*Excerpted passage*.
┌──

Week 6 · Day 3 & Day 4

High CPU Scenario &
Txn Timeout RCA

Day 3 — you learn to find what is eating your server's CPU and what to do about it. Day 4 — you learn to trace why transactions are timing out and find the delay in the chain.

Day 3 — High CPU Day 4 — Timeout RCA topps aux LatencyDB Query Analysis

Day 3 High CPU Scenario — Process Analysis Using top

01 The Simple Idea

Real-life Analogy

Think of your server's CPU like a chef in a kitchen. When one dish takes all the chef's attention — everything else in the kitchen slows down. Other dishes are left waiting, orders pile up, customers complain.

A high CPU spike is that one dish taking over. One process is consuming all the processor's time and starving everything else. Your job is to identify which process is the greedy one, understand why, and decide whether to wait, kill it, or escalate.

What causes a CPU spike?

Runaway process — a Java application, a batch job, or a database query that goes into an infinite loop or processes far more data than expected.

Sudden traffic surge — too many requests hitting the server at once. Each request uses CPU and together they overwhelm it.

Poorly optimised query — a database query doing a full table scan instead of using an index. On a large table this can pin the CPU for minutes.

Memory pressure — when RAM runs out, the OS starts swapping (using disk as RAM). Swap operations are CPU-heavy and cause the whole server to slow down.

02 Reading the top Command — What Each Column Means

top — server process monitor (simulated)

top - 14:32:05 load average: 3.82, 2.41, 1.20
Tasks: 142 total, 3 running, 139 sleeping
%Cpu(s): 91.2 us, 2.1 sy, 0.0 ni, 6.7 id, 0.0 wa
MiB Mem: 8000 total, 620 free, 6800 used, 580 buff

PID USER %CPU %MEM COMMAND

        18821
        paymentapp
        92.3 
        18.4 
        java PaymentProcessorService
      

1204 postgres 4.1 3.2 postgres: query worker

892 root 0.8 0.4 nginx: worker process

1055 root 0.2 0.1 sshd

📋 What Each top Column Tells You

Column	What it means	What to look for
PID	Process ID — the unique number of each running process	Note the PID of the heavy process — you need it to kill or investigate it
USER	Which user account is running this process	If it is running as root unexpectedly — suspicious
%CPU	How much of the CPU this process is using right now	Anything above 80% on a single process is your problem
%MEM	How much RAM this process is using	High CPU + high MEM together = serious resource hog
COMMAND	The name of the process	Tells you what application it is — java, python, nginx, postgres
load average	System load over last 1min, 5min, 15min	Above 1.0 per CPU core = overloaded. e.g. 4.0 on a 4-core = 100% busy
id (idle %)	How much CPU is free / doing nothing	Below 10% idle means the server is critically overloaded

03 High CPU Investigation — What to Do in Order

Step 1 — Confirm it is CPU and find the process

Run top and press P to sort by CPU. The guilty process is at the top. Note the PID and the process name. If it is a Java process — it is likely your payment application. If it is postgres — a DB query is doing it.

└──

*Provided material*.
┌──

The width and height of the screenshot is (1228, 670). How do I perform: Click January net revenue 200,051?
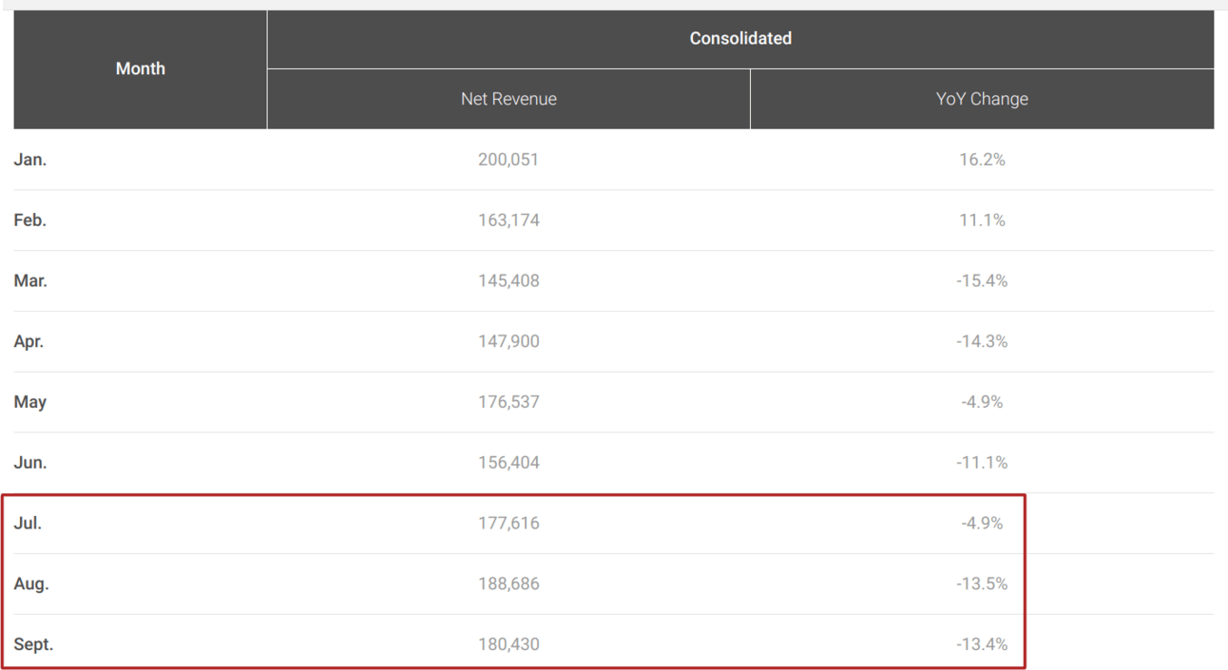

└──

*What to do*.
Quote the high CPU tutorial between "Sudden traffic surge" and "CPU for minutes.", inclusive.

*Response to this task*.
Sudden traffic surge — too many requests hitting the server at once. Each request uses CPU and together they overwhelm it.

Poorly optimised query — a database query doing a full table scan instead of using an index. On a large table this can pin the CPU for minutes.